En 1972, durante el furor por la serie Los de arriba y los de abajo, que narraba los días de una familia aristocrática y sus empleados, Dawes publicó un aviso en el Daily Telegraph pidiendo anécdotas. La respuesta fue impresionante: llegaron más de setecientas cartas y él, que era hijo de una mucama, decidió escribir este libro, un retrato descarnado de la vida cotidiana de mayordomos, lacayos, cocineras, niñeras, gobernantas, doncellas, institutrices y pajes, según el rígido organigrama de una casa de la clase alta. Si Downton Abbey o Los de arriba… idealizan las costumbres heredadas de la era victoriana, con tramas que instalan un micromundo apacible basado en la entrega incondicional de los sirvientes y la integridad moral de los patrones, la realidad era muy distinta: como escribió una mucama a Dawes, “el sistema era una prolongación de la esclavitud, con la diferencia de que podías renunciar y marcharte en vez de tener que quedarte de por vida”.
Los mucamos comían los huesitos de los manjares que sobraban de las mesas de arriba, solo se podían bañar una vez a la semana y dormían en el sótano o el altillo, sin calefacción ni luz eléctrica, a veces compartiendo camas con colchones llenos de nudos. En Nunca delante de los criados, Dawes satura el anecdotario con costumbres arcaicas: hace cien años, a la llegada de un diario del domingo como este, la criada lo planchaba, lo cosía con hilo para que el señor no lo desarme y perfumaba las páginas del suplemento femenino para que la señora no huela la tinta. Es un régimen desaparecido, pero que tiene ecos en nuestra época: aún existe el problema semántico de aquel que dice “la señora que me ayuda en casa” en tanto le niegue el estatus de trabajadora, y en una entrevista reciente la escritora argentina Claudia Piñeiro contó que el único desacuerdo que tuvo con sus editores españoles fue que ellos quisieron reemplazar “empleada de la casa” por “sirvienta” en uno de sus libros, y a ella le pareció inaceptable.
“Se los trataba de forma abominable para nuestros estándares actuales, no necesariamente porque fuera con crueldad, sino porque se los consideraba seres inferiores”, concluye Dawes.
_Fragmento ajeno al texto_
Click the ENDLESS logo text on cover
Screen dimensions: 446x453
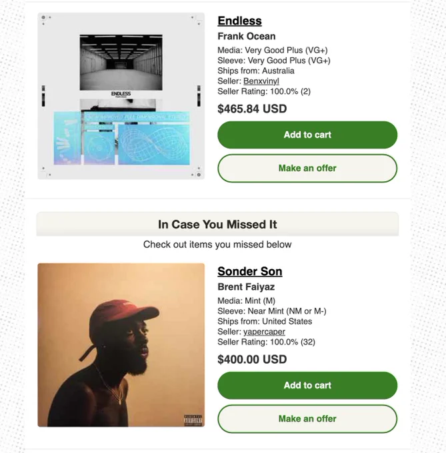[x=121, y=94]
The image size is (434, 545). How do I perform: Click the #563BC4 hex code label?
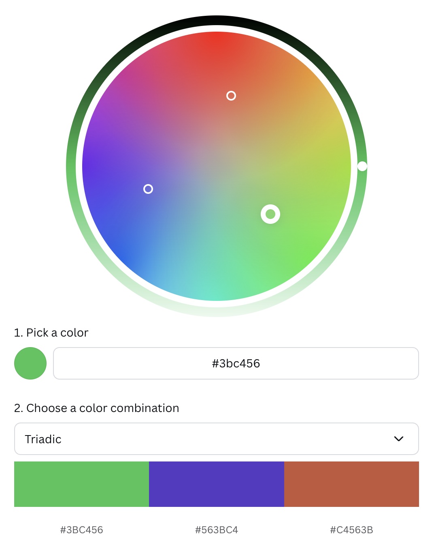[217, 530]
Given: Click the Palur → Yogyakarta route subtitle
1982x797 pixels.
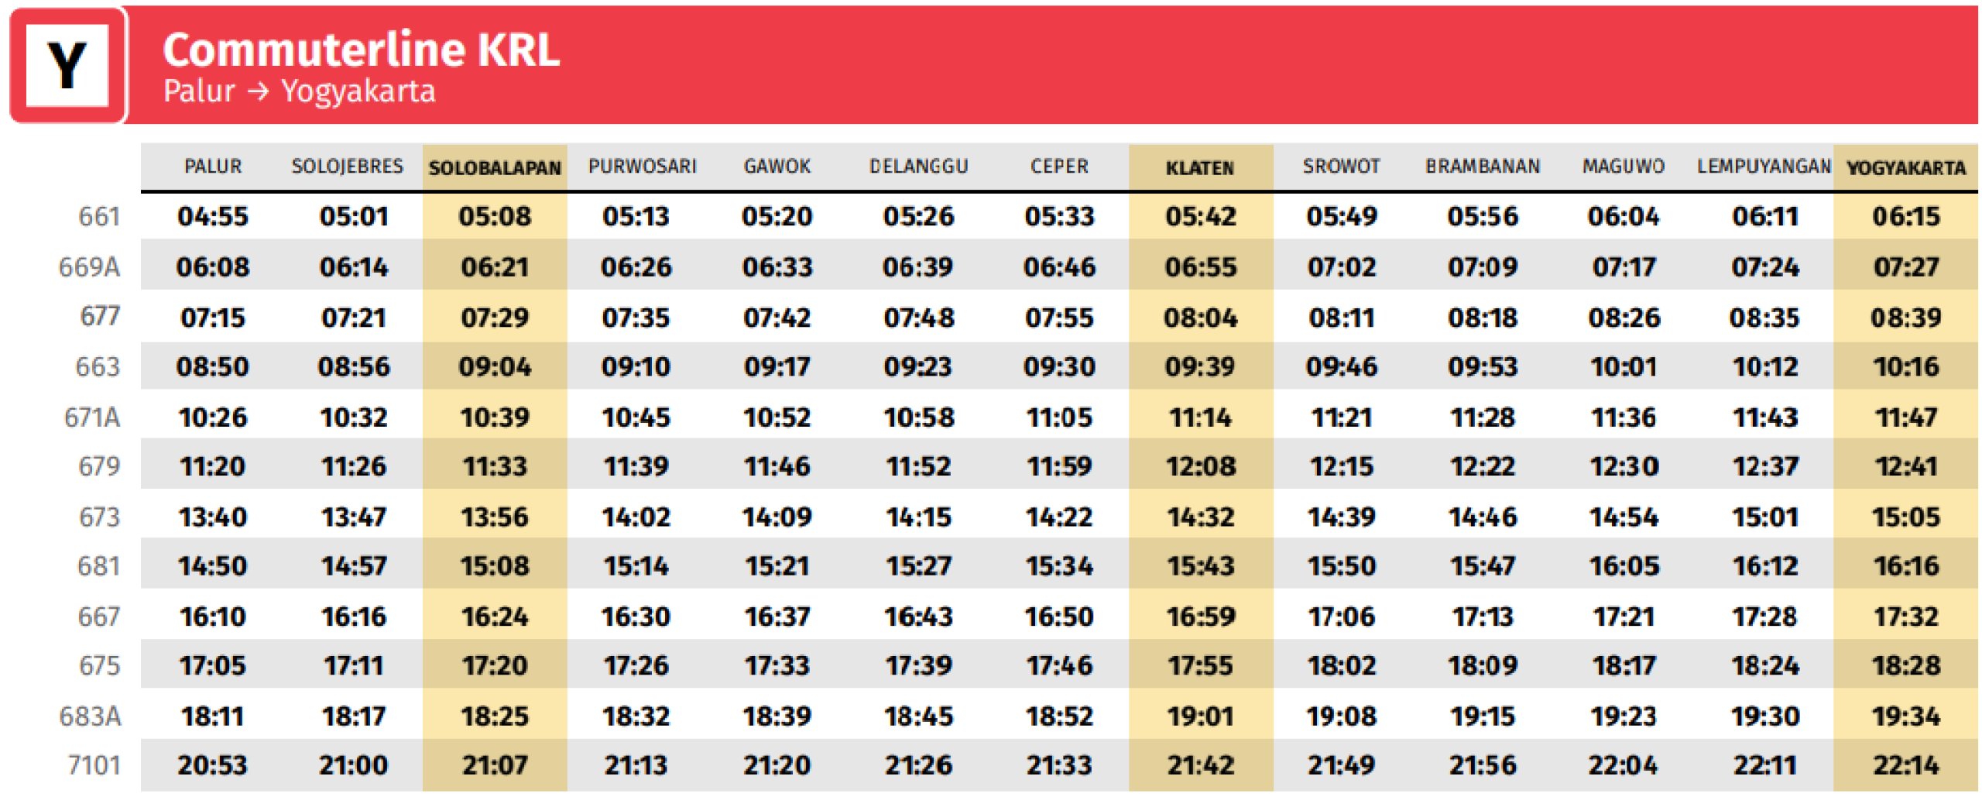Looking at the screenshot, I should click(x=299, y=91).
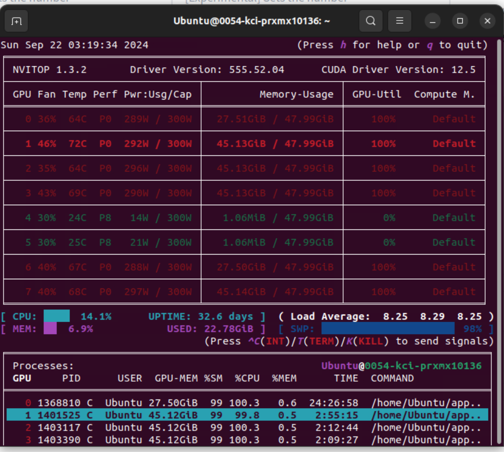Click the COMMAND column header
This screenshot has height=452, width=504.
pyautogui.click(x=392, y=378)

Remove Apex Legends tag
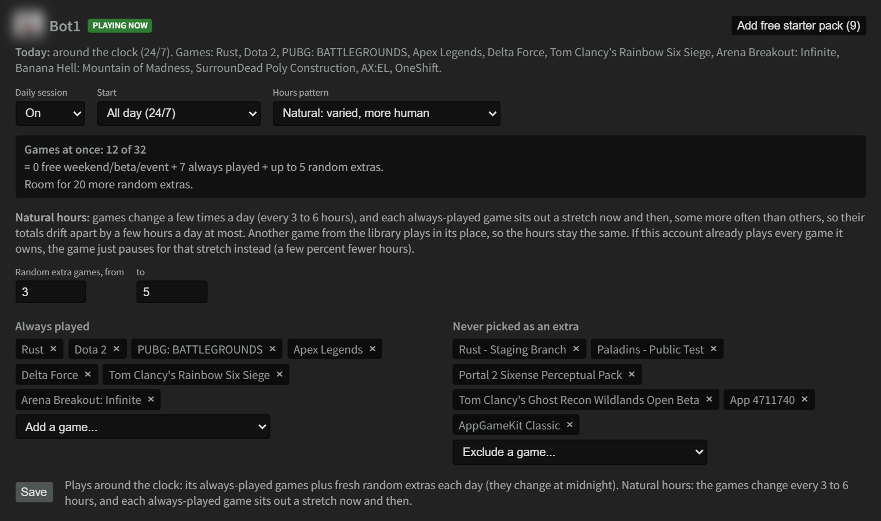click(372, 349)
Más allá de la anécdota, su obra es reveladora sobre la precariedad laboral, el abuso de autoridad o la consideración social que se les da a quienes cuidan de las casas, personas a menudo tratadas como muebles: no era raro que el personal de servicio estuviera incluido en las mansiones que se ponían a la venta o alquiler, aun menos valiosos que una cocina a gas o una cama con dosel.